You will notice that this doesn’t include any German companies. This is because many Germany firms like BMW, Mercedes and Volkswagen’s Audi operate in the virtually untouched luxury sector. Also the German government instigated reforms in the early part of the century which cut wage costs and allowed more operationally flexibility. Volkswagen took some harsh investment decisions and spent big to rationalize production, and its value brand VW, has managed to stay in the black.

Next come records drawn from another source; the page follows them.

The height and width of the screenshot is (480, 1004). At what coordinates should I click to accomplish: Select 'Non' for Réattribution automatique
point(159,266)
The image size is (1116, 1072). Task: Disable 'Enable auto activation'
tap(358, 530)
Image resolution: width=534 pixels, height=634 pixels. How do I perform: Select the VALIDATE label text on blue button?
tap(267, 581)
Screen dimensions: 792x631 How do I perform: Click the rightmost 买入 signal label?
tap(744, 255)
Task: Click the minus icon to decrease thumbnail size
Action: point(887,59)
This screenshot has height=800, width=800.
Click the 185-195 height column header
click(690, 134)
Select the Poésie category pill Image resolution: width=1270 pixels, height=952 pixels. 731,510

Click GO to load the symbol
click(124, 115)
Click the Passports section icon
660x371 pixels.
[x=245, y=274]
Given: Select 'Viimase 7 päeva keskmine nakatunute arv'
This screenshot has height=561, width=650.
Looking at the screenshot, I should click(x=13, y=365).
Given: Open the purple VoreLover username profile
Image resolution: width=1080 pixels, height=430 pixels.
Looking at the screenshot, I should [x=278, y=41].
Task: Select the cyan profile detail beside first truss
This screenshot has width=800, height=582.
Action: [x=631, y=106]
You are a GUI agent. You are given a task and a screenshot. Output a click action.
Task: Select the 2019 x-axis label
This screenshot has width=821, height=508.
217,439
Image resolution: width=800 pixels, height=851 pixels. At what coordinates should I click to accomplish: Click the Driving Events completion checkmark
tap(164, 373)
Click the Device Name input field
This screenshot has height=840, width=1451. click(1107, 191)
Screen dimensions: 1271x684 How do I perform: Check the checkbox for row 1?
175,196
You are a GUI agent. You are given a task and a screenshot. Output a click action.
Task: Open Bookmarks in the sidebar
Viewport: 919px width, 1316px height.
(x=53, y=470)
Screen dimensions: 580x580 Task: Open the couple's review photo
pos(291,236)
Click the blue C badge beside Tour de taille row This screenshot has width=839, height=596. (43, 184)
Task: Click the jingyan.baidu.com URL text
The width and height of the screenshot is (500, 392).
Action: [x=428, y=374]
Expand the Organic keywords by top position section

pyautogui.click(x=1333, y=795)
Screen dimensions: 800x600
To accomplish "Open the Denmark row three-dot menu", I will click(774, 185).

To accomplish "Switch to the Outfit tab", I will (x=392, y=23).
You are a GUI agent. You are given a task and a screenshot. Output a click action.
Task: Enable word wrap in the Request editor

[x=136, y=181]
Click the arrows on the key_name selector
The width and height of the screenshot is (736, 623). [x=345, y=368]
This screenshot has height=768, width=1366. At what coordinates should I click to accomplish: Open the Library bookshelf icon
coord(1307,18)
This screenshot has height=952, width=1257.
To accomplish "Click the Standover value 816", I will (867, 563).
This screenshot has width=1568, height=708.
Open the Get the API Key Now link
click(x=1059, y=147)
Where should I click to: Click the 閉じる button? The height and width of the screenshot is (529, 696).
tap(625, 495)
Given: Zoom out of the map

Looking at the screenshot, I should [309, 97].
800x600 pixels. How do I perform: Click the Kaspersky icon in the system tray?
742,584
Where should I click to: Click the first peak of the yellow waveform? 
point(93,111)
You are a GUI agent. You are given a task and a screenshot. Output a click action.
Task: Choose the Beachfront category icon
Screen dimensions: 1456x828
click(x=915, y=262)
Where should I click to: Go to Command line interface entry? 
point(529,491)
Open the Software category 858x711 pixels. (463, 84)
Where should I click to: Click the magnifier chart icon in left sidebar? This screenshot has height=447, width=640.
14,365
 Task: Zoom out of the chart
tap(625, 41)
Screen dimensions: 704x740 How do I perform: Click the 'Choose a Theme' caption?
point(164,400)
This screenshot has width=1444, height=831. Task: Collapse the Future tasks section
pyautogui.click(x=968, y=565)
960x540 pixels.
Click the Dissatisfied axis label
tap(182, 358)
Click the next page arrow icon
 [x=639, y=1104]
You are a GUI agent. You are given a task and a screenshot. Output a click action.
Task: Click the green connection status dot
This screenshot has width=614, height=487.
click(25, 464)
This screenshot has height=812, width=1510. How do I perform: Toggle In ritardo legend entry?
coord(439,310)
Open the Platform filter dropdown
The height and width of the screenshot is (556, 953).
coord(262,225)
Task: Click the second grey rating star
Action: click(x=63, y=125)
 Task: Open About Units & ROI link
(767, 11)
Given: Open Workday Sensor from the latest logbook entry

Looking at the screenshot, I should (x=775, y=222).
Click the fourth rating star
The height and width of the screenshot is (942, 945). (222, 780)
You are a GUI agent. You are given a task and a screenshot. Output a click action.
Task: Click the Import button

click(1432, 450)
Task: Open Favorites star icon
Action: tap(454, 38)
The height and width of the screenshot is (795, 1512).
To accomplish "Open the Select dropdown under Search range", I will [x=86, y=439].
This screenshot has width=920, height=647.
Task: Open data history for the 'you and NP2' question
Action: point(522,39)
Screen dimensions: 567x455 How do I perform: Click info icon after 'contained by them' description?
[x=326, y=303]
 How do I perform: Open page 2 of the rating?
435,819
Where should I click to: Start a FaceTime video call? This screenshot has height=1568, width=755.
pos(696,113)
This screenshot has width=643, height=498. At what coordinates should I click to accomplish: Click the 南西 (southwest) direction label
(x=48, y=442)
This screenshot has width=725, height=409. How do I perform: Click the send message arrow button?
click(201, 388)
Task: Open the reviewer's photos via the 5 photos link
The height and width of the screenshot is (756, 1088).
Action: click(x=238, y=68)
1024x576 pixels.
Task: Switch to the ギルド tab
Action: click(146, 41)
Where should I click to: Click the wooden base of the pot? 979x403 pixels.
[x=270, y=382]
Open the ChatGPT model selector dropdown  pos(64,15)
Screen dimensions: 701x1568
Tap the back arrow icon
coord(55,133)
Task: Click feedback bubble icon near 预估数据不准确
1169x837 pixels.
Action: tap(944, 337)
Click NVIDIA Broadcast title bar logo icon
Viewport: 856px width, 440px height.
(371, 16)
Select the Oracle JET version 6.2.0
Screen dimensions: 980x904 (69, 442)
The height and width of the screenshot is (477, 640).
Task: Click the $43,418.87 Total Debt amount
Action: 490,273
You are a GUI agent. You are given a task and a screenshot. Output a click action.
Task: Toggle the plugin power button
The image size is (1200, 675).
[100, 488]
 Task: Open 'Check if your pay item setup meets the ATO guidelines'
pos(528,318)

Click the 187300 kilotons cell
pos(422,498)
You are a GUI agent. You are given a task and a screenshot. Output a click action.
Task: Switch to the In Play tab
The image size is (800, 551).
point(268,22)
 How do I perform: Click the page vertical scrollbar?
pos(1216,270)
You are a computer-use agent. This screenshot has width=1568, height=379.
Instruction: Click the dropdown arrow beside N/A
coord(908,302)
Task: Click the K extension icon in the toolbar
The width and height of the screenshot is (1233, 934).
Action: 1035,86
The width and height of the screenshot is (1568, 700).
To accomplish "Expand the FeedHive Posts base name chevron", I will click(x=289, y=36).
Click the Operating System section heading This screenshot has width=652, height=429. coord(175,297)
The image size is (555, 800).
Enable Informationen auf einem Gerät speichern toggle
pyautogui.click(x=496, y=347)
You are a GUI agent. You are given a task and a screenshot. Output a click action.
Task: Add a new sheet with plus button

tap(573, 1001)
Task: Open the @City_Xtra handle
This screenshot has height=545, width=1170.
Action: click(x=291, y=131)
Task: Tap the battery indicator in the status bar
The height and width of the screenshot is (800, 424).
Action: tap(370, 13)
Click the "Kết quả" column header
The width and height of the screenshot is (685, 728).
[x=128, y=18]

Financial results in January will reveal the shocking truth about non-German finances, and don’t expect the economy to offer much hope for the future. According to Standard & Poors, real GDP will fall 0.6 per cent in the eurozone this year, and expand just 0.9 per cent in 2014. The eurozone groups 17 of the total 27 European Union members.
“Various other indicators suggest that a European recovery will be long and arduous,” S&P said.
Chronic overcapacity remains unsolved by the non-Germans, although most have made a start at plant closures and rationalization. Action has been delayed in the past because even a financially rocky firm like Peugeot-Citroen is perceived as a national icon which must be kept alive at all costs. Renault has relentlessly moved production out of Western Europe, despite being owned 15 per cent by the government.
There are some experts though who still think short-term prospects are positive.
Arndt Ellinghorst, analyst with International Strategy & Investment, said recent sales data, which showed accelerating sales, meant volumes could surge ahead by up to five per cent next year, even though he currently has a forecast of a 2.8 per cent gain.
“We continue to believe that 2014 will be a solid year with a recovery of European demand and pricing being potentially the biggest surprise,” Ellinghorst said.
Jens Schattner of Macquarie Equities Research said there could be a moderate recovery in sales from depressed levels next year.
“However a Western Europe sales growth of just 2.3 per cent in 2014 still leaves Europe with a still massive overcapacity of some 35 per cent in our view,” Schattner said.
Commenting on November’s sales growth of 1.2 per cent, the third month in a row of growth, IHS Automotive analyst Carlos Da Silva was cautious too.
“Europe is definitely bottoming out but it is certainly still too soon to talk about solid growth,” Da Silva said.
If the weak economic outlook isn’t bad enough, structural changes in Europe are worrying car makers. The cost of car ownership is rising – the price of gasoline here is often more than twice that in the U.S. because of punitive taxation – and vehicle life-spans are getting longer so replacement demand is cut. Some politicians are keen to put people off buying cars on environmental grounds by increasing taxes even more and banning cars from city centres.
Nevertheless, there are still some great new cars to choose from. The recent short-list nominations for 2014 European Car of the Year are the BMW i3 and Tesla Model S electric vehicles, the Peugeot 308, Citroen Picasso C4, Mazda3, Skoda Octavia and Mercedes S-Class.